Repeat the data verbatim from the line containing "The height and width of the screenshot is (365, 650)." through the line containing "Go to your edits", inclusive.

[start]

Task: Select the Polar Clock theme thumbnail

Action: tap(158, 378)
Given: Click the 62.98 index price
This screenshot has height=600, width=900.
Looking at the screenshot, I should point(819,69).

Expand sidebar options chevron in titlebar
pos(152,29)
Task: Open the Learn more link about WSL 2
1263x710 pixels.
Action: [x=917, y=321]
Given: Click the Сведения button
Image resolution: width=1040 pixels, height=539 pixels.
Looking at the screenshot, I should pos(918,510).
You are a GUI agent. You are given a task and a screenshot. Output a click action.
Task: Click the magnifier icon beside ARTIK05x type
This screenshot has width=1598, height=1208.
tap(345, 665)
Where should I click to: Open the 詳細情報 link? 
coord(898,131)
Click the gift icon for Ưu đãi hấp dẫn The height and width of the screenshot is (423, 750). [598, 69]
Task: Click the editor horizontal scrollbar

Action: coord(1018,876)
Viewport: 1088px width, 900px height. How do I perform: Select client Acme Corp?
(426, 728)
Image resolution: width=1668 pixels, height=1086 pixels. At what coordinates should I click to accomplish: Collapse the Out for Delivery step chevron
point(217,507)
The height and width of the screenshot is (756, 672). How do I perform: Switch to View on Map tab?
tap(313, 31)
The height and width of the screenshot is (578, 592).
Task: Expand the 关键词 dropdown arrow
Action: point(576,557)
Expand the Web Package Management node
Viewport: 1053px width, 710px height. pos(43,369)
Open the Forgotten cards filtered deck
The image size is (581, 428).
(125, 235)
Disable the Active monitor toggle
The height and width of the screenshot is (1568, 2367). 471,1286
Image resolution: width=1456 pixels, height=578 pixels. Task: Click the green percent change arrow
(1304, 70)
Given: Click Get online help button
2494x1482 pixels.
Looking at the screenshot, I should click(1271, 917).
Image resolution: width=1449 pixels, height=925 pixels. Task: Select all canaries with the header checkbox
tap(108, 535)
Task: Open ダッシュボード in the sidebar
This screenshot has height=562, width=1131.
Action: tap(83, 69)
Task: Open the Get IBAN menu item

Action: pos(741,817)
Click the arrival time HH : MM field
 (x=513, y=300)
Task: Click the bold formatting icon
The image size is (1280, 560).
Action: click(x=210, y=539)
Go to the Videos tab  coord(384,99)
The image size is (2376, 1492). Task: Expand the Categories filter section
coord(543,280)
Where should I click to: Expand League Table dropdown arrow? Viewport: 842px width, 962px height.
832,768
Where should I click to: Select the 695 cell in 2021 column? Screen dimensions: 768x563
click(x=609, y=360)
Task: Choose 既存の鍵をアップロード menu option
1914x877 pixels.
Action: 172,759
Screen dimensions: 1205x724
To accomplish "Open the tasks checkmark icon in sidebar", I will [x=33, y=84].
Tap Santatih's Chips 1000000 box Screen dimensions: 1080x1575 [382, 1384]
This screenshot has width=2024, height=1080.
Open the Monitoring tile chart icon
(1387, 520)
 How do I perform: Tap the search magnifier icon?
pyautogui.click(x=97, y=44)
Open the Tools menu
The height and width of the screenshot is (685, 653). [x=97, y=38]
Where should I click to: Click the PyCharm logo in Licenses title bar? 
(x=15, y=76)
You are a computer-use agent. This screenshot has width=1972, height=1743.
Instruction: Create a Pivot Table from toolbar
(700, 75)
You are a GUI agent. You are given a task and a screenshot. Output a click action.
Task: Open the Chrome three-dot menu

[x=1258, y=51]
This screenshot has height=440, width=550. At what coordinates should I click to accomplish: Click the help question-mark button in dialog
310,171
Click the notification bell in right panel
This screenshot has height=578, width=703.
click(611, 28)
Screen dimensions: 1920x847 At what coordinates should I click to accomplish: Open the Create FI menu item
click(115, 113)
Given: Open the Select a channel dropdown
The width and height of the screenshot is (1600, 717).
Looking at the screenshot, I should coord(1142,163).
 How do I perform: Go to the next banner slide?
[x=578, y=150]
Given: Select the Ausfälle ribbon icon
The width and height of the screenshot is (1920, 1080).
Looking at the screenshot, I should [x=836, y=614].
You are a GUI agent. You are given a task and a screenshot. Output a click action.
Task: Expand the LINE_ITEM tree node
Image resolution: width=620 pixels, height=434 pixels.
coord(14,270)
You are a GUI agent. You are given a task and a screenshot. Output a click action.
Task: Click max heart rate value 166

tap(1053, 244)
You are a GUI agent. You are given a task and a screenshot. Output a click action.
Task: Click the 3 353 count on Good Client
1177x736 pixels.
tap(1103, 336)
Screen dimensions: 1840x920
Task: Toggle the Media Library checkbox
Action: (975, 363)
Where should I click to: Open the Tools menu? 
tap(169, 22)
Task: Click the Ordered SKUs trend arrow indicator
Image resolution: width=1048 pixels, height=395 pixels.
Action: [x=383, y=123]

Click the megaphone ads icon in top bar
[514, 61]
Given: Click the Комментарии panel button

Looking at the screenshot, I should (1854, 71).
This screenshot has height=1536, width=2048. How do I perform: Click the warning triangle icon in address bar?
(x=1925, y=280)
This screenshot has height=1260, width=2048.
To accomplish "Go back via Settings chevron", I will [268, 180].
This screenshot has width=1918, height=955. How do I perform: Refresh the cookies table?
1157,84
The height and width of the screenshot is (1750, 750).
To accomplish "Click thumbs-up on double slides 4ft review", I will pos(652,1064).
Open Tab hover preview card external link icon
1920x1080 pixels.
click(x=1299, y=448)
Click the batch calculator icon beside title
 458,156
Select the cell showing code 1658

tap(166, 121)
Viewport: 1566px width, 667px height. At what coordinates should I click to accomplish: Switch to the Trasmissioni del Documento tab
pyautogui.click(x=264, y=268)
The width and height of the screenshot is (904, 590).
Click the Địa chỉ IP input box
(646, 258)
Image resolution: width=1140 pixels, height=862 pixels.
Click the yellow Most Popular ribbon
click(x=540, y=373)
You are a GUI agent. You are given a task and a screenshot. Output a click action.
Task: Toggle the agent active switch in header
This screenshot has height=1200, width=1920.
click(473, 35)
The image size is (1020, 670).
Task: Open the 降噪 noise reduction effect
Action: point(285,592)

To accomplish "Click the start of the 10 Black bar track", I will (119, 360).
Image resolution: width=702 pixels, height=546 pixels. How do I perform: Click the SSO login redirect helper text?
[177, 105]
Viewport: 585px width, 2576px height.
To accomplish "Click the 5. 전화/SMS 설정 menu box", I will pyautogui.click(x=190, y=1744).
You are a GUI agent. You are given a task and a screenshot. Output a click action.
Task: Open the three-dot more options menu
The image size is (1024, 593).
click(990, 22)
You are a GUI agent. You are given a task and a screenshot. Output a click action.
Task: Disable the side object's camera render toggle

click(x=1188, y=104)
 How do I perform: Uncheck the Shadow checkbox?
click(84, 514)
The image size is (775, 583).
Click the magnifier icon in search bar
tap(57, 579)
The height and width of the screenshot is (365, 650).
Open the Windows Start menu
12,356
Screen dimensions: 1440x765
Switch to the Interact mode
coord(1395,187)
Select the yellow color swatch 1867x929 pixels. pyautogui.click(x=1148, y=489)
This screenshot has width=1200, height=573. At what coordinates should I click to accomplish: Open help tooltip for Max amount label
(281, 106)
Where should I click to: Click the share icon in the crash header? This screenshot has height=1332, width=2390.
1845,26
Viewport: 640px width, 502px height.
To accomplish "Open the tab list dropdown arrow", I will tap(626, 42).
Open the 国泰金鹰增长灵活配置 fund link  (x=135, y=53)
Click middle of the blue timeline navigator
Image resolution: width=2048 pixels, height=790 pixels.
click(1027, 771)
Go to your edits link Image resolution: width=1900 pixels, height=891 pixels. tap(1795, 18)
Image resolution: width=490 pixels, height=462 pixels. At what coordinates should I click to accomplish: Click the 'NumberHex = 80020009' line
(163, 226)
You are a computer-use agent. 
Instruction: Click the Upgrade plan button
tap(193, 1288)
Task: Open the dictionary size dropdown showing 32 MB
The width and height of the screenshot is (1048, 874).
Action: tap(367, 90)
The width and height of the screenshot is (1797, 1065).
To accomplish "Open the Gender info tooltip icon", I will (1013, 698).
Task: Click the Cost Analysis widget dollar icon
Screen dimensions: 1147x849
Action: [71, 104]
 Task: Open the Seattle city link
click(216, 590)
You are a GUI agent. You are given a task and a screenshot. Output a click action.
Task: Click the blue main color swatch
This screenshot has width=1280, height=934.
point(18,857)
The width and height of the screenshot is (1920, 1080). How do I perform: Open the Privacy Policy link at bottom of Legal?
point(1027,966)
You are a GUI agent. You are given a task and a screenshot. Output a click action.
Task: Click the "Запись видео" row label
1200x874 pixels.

[end]

RIGHT ANSWER>
The height and width of the screenshot is (365, 650).
Open the Windows Start menu
12,356
Screen dimensions: 1440x765
Switch to the Interact mode
coord(1395,187)
Select the yellow color swatch 1867x929 pixels. pyautogui.click(x=1148, y=489)
This screenshot has width=1200, height=573. At what coordinates should I click to accomplish: Open help tooltip for Max amount label
(281, 106)
Where should I click to: Click the share icon in the crash header? This screenshot has height=1332, width=2390.
1845,26
Viewport: 640px width, 502px height.
To accomplish "Open the tab list dropdown arrow", I will tap(626, 42).
Open the 国泰金鹰增长灵活配置 fund link  (x=135, y=53)
Click middle of the blue timeline navigator
Image resolution: width=2048 pixels, height=790 pixels.
click(1027, 771)
Go to your edits link Image resolution: width=1900 pixels, height=891 pixels. tap(1795, 18)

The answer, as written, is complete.